These memories were first published in the Walkern Journal in November 2005. Maureen was living in Australia.
I was born on 1st March 1924 in a cottage in Beecroft Lane. My father was born in a cottage in Froghall Lane. Walkern has always been HOME to me. Mr Beadle and I go back to school days on tapes we send to one another, and I miss his cheerful voice, so I have put some of my memories down on paper.
I wonder how many people are left in Walkern who can remember the Christmas tea parties given by Mrs Cotton-Brown. Sandwiches, cakes, jellies, biscuits and a cold drink. All this followed by an entertainment by a conjuror with magic tricks. Before going home, a ¼ lb box of chocolates, an apple and an orange.
The Father Christmas that stood in Mr Boorman’s shop window in December nodded his head as we children wished for what we wanted for Christmas. The display in the window had everything a child could wish for: books, toys, dolls and games.

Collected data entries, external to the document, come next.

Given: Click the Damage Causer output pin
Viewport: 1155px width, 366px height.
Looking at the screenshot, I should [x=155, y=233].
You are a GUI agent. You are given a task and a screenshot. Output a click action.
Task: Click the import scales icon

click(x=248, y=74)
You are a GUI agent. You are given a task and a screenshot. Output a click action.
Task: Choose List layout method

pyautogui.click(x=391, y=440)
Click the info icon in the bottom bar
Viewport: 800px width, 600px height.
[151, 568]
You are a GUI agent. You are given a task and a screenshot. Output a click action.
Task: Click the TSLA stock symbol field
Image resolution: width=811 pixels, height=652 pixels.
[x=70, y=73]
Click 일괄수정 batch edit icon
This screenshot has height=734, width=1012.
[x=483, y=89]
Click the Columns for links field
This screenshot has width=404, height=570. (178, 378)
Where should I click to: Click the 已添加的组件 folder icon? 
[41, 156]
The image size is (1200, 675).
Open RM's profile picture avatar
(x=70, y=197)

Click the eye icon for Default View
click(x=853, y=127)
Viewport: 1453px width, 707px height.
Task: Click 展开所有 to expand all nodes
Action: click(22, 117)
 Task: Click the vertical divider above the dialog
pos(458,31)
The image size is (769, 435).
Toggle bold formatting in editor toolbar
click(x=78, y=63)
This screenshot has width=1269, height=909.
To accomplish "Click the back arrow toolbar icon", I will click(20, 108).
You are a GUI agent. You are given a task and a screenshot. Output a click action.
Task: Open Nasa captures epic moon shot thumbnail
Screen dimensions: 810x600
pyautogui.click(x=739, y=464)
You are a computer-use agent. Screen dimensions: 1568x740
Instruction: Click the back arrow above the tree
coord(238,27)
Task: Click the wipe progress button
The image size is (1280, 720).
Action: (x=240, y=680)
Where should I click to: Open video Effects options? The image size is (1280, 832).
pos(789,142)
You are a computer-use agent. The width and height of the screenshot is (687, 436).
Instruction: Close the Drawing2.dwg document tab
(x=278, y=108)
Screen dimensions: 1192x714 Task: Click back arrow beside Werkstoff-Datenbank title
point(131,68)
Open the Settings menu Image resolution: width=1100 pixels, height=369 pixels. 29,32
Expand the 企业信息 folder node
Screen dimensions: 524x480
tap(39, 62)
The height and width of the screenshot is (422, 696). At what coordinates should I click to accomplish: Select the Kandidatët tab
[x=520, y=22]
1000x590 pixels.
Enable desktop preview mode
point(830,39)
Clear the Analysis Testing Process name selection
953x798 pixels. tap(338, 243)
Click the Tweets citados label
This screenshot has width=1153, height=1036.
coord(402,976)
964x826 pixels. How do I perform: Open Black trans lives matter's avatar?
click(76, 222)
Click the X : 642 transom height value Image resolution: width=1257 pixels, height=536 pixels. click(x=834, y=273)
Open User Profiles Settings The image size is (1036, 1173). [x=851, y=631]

Mr Boorman and myself were the only two people in the village to have scarlet fever and were taken to the isolation hospital at Hertford. I had a lot of complications and spent 19 weeks there. After I came out of hospital I remember being the fairy on the Christmas tree in the Xmas school play. The tree was just a pile of chairs covered with a green cloth. A very precarious position.
I remember a top and whip to help get to school on time, or a hoop with a stick, or even a ball to bounce. No school dinners so it was run home and back again in an hour. As I lived in Beecroft Lane I certainly couldn’t hang about.
The fete was at Walkern Hall one year and Ardeley Bury the next. Children would gather wild flowers to put in the displays, and there would be samples of writing, painting, knitting and sewing done at school.